**TASK STATEMENT:** Count the lines in the material below that contain the string "Share", treating uppercase and lowercase as different. Give only the number.

**RAW DATA:**
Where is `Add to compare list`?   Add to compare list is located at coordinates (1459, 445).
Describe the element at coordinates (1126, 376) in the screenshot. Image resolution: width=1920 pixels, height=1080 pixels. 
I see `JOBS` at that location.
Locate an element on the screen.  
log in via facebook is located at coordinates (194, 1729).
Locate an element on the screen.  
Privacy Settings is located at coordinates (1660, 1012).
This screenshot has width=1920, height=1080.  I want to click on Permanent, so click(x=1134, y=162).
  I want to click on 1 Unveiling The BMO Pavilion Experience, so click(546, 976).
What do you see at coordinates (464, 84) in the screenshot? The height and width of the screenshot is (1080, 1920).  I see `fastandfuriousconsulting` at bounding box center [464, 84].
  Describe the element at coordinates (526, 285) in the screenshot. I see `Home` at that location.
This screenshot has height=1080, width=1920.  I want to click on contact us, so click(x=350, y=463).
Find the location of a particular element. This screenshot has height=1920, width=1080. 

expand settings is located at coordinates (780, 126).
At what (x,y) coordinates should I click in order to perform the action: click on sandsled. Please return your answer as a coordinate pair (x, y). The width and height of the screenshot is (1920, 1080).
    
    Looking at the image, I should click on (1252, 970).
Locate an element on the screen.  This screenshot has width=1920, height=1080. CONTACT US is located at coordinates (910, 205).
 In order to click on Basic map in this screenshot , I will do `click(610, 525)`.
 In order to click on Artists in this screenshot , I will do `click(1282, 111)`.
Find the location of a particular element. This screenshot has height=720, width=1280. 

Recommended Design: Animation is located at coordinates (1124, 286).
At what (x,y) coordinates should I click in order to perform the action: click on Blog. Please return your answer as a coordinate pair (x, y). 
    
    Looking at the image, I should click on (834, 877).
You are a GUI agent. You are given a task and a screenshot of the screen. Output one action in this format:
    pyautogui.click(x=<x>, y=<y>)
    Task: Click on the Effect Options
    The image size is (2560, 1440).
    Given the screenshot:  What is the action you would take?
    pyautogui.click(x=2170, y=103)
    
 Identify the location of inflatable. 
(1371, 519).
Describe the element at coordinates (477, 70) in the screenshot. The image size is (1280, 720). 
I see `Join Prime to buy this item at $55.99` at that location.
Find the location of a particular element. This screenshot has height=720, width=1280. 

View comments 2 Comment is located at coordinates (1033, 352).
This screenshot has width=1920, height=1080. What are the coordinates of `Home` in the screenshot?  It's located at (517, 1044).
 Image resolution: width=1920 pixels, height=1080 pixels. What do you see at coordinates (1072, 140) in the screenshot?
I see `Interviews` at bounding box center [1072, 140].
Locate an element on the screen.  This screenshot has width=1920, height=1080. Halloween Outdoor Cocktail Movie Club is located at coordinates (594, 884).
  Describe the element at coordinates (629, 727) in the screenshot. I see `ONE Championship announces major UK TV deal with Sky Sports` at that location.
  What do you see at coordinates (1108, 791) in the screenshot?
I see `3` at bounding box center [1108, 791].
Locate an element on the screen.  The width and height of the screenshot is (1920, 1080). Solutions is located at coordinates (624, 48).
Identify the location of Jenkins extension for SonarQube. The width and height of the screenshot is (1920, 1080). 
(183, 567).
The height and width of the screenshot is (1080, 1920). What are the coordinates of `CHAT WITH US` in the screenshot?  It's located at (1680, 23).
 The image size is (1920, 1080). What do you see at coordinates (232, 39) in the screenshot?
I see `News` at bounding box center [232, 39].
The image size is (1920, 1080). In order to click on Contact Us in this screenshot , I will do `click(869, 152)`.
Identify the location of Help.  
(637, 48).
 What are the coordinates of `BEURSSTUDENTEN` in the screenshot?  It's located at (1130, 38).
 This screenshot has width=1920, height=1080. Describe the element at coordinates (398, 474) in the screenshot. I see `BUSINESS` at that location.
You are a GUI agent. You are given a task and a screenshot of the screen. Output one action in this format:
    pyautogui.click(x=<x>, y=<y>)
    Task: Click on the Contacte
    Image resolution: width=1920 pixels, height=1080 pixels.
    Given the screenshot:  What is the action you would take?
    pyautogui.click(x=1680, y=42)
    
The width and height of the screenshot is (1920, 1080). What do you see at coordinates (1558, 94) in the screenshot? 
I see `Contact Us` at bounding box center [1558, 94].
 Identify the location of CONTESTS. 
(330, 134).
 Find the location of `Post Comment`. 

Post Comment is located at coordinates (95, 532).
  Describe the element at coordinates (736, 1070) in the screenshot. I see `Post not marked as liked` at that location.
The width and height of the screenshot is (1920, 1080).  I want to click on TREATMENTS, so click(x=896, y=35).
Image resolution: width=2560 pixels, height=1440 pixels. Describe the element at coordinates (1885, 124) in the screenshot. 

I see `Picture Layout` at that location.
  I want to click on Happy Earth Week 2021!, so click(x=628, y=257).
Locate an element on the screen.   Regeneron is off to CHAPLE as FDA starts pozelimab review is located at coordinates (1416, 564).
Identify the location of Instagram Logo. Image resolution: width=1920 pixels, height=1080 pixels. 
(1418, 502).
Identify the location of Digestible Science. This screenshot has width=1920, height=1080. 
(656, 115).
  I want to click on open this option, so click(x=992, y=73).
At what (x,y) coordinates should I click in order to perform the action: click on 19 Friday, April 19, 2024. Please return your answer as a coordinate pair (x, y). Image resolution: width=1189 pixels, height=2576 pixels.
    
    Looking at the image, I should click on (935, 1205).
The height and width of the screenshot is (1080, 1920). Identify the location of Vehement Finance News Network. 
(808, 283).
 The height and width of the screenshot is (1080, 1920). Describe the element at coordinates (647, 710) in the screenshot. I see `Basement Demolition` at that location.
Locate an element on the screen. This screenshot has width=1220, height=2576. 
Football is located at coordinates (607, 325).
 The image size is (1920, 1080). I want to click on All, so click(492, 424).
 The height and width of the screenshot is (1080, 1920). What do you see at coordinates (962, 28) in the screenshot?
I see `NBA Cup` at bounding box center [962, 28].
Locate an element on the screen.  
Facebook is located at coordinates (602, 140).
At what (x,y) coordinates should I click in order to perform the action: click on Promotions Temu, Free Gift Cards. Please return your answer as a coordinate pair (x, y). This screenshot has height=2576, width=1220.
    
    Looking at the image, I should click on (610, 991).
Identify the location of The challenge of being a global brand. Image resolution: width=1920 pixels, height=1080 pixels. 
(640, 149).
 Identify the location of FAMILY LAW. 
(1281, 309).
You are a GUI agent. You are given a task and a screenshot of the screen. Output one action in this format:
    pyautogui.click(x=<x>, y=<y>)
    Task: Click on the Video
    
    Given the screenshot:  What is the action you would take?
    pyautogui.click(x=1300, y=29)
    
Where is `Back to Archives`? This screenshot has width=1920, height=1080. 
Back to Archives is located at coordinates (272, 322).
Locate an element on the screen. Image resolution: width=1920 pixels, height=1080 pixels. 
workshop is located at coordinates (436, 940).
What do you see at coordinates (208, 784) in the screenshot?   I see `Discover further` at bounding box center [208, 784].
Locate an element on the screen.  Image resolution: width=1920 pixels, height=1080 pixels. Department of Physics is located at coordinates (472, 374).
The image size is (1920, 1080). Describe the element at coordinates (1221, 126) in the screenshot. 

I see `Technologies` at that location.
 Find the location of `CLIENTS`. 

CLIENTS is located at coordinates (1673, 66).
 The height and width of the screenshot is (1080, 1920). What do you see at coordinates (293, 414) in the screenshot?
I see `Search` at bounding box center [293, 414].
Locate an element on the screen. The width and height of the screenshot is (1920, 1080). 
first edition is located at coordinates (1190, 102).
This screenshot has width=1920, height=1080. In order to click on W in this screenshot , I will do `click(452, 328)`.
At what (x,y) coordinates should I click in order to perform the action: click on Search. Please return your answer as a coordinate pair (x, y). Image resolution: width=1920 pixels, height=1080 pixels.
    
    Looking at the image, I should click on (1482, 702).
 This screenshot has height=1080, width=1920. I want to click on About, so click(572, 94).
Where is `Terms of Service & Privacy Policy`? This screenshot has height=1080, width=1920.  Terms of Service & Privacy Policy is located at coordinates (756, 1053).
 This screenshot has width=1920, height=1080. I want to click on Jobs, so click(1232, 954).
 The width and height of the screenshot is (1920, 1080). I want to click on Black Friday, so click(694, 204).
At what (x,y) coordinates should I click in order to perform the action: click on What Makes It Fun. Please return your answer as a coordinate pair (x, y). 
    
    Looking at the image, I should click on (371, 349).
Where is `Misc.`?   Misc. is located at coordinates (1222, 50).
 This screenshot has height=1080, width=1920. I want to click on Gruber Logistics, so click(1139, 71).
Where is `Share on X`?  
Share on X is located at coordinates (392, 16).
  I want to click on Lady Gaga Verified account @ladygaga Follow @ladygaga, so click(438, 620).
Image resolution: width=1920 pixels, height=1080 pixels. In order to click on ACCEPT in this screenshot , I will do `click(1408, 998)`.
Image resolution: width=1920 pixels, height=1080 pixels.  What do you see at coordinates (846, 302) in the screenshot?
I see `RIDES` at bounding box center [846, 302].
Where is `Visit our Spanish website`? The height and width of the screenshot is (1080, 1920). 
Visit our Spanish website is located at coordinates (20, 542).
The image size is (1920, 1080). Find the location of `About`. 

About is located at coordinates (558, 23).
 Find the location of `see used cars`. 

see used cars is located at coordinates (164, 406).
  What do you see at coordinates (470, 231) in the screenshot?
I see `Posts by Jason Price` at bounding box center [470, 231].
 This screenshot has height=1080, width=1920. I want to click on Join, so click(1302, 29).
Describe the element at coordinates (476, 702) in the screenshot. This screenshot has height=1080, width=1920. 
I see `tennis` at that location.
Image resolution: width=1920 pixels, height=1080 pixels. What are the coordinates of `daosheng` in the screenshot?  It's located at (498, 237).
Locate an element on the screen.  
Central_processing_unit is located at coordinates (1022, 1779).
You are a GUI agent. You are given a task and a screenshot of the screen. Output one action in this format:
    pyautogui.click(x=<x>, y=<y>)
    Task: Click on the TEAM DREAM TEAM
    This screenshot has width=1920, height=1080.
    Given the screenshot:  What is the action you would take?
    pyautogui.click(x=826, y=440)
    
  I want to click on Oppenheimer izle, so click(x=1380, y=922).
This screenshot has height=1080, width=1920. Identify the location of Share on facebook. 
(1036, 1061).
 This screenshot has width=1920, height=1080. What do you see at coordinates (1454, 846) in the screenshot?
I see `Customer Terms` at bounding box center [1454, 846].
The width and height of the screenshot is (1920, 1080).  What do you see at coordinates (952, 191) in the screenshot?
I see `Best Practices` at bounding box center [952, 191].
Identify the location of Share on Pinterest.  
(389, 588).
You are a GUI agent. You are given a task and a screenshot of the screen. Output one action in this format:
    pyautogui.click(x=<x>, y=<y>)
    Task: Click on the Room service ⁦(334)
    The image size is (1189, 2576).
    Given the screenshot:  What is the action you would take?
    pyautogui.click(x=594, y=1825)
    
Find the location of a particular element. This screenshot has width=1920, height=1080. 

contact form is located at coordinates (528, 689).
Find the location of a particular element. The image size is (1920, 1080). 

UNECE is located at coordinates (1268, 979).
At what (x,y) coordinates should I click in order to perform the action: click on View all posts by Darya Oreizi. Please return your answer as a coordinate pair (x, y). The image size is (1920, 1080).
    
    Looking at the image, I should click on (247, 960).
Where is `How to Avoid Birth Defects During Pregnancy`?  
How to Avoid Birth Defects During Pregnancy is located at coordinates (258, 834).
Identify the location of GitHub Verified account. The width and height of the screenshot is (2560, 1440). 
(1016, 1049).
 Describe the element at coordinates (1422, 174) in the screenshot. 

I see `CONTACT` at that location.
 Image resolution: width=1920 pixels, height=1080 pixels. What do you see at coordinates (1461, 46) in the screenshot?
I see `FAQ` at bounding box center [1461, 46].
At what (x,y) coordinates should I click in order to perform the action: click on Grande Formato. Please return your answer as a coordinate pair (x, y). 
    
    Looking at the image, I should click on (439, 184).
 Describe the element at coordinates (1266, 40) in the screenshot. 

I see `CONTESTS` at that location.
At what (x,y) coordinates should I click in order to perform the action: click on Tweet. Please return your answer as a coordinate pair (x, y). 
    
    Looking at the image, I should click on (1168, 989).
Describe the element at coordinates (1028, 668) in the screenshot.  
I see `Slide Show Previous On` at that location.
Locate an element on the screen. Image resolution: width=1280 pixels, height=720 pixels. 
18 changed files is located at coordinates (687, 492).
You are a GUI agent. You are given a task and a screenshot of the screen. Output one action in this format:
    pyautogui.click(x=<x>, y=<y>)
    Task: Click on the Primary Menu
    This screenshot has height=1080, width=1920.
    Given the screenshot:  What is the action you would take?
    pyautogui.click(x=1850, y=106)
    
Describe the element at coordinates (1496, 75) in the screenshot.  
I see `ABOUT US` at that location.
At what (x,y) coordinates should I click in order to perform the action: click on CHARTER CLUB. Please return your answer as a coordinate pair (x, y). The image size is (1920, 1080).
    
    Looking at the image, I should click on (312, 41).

**RESPONSE:** 4